§ Esercizi proposti
**a)** Secondo il testo sulla presentazione del secondo quaderno storico, quale donazione ha dato lo spunto per il quaderno?
**b)** Traduci in inglese questa frase del testo sulla presentazione del secondo quaderno storico: "Il 25 gennaio, nell'ambito delle attività previste per la Giornata della Memoria, abbiamo presentato il secondo quaderno del Gruppo."
**c)** Prosegui il testo sulla presentazione del secondo quaderno storico a partire dal punto in cui si interrompe.

§ Estratto della pagina
· 

Presentazione 2° quaderno storico

Il 25 gennaio, nell'ambito delle attività previste per la Giornata della Memoria, abbiamo presentato il secondo quaderno del Gruppo.


Una storia dimenticata raccontata nel 2° quaderno storico del Gruppo

(testo di Giorgio Negrello)

 

Il quaderno è dedicato agli Internati Militari Italiani (I.M.I.) nei campi di concentramento tedeschi dopo l’8 settembre 1943. E’ il risultato dell’opera di quel comitato, mi piace chiamarlo così, composto dal Capogruppo Davide De Piante, da Marco Zanon, da Giovanni Sguassero e da me che si dedica a definire i contenuti dei quaderni in fieri.

 

Ha preso spunto dalla donazione, al fondo dell’Associazione, del labaro e dell’elenco degli iscritti all’ANEI (Ass.ne Naz.le Ex Internati) della Sezione di San Giorgio da parte della famiglia di Guglielmo (Italo) Taverna, ultimo Presidente.

 

Il mio contributo è stata la ricerca di documenti relativi a quei soldati presso gli archivi accessibili; inoltre ho cercato di definire il quadro in cui si consumarono gli avvenimenti di quei giorni, dalla fuga del Re, del governo e dei vertici militari all'occupazione tedesca. Ho ricordato anche l’avventura di mio padre, che riuscì a tornare a casa.

Nel tempo concessomi per la presentazione ho voluto parlare di un posto, che pur non avendo legami con il nostro paese, ha un nome che io ritengo estremamente significativo: Cefalonia. A volte si parla di coincidenze, la mia compagnia, al corso allievi ufficiali, era intitolata a “Cefalonia”; quando andavo a scuola ad Udine (ore 6.40 littorina, quella marron nocciola con la riga rossa, poi, da Palmanova, vaporiera proveniente da Cervignano, con i vagoni cento porte, il vapore sotto i sedili di legno ed i finestrini scorrevoli a ghigliottina) avevo una compagna che si chiamava Apollonio, era la figlia di un colonnello d’artiglieria. Il capitano Renzo Apollonio, assieme al collega Amos Pampaloni, fu protagonista dei fatti di Cefalonia. Per strade diverse i due sopravvissero alla tragedia che là si consumò.

§ Dati forniti
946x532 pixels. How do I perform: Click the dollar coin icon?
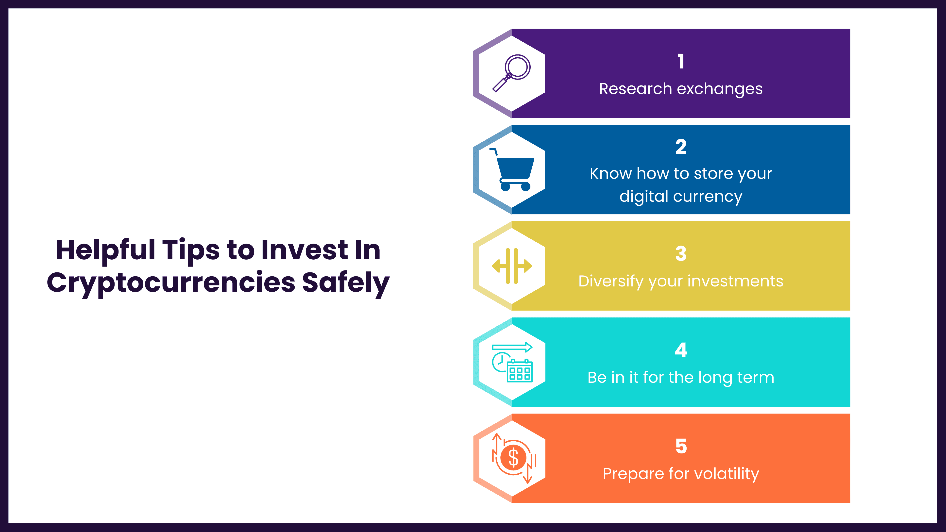[x=513, y=458]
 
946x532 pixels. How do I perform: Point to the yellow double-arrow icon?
[x=512, y=266]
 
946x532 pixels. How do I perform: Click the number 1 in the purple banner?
[x=681, y=61]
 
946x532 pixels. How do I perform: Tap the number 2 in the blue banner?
[x=681, y=147]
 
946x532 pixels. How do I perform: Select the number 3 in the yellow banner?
[x=681, y=254]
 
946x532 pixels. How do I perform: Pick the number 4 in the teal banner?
[x=681, y=350]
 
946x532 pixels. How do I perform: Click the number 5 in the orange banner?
[x=681, y=447]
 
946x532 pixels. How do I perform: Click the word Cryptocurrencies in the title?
[x=171, y=283]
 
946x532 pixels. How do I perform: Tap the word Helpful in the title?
[x=105, y=250]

§ Risposte agli esercizi
**a)** La donazione, da parte della famiglia di Guglielmo (Italo) Taverna, ultimo Presidente, del labaro e dell'elenco degli iscritti all'ANEI della Sezione di San Giorgio al fondo dell'Associazione.

**b)** On January 25, as part of the activities planned for Holocaust Remembrance Day, we presented the Group's second booklet.

**c)**
 

Le isole greche nell’Egeo sono moltissime, c’è Itaca, l’isola di Ulisse, vicina e più grande: Cefalonia. All’epoca vi era dislocata la Divisione “Acqui”: artiglieria, fanterie e distaccamenti di marinai. Lì la colse l’otto settembre; gli ordini furono gli stessi che per il territorio metropolitano: confusi, contradditori, con la differenza della distanza dalla madrepatria e della difficoltà di comunicazione. Nei momenti di confusione, seguenti all’annuncio dell’armistizio, si era diffusa tra i militari la voce (radio naja) di un possibile recupero da parte della Marina e quindi di un rimpatrio; era la speranza che nutriva la veridicità dell’asserito, nulla si sapeva di quanto stava realmente succedendo, anche nei vicini Balcani.

 

L’undici settembre arrivò al Comando Divisione un ultimatum tedesco. Durante i successivi rapporti ai comandanti delle unità venne sfiorata più volte l’insubordinazione. Alcuni ufficiali si resero responsabili di “sobillazione sediziosa” nei confronti dei loro sottoposti. In alcuni reparti ci furono “mormorazioni”. Opporsi ai tedeschi sembrava a molti la soluzione per dare tempo alla Marina d’intervenire: la via per tornare a casa. Tragicamente, mentre questi ci credevano, in Patria nessuno pensava al loro destino, non c’erano piani, né navi né altro. Non lo sapevano, proposero al comandante in capo una specie di referendum, non un atto di democrazia nel senso moderno, ma una consultazione. Alcuni reparti non furono neppure interpellati, altri (quelli convinti) approvarono per acclamazione. Il gen Gandin cedette. Il presidio germanico si arrese, era scarso di uomini e mezzi.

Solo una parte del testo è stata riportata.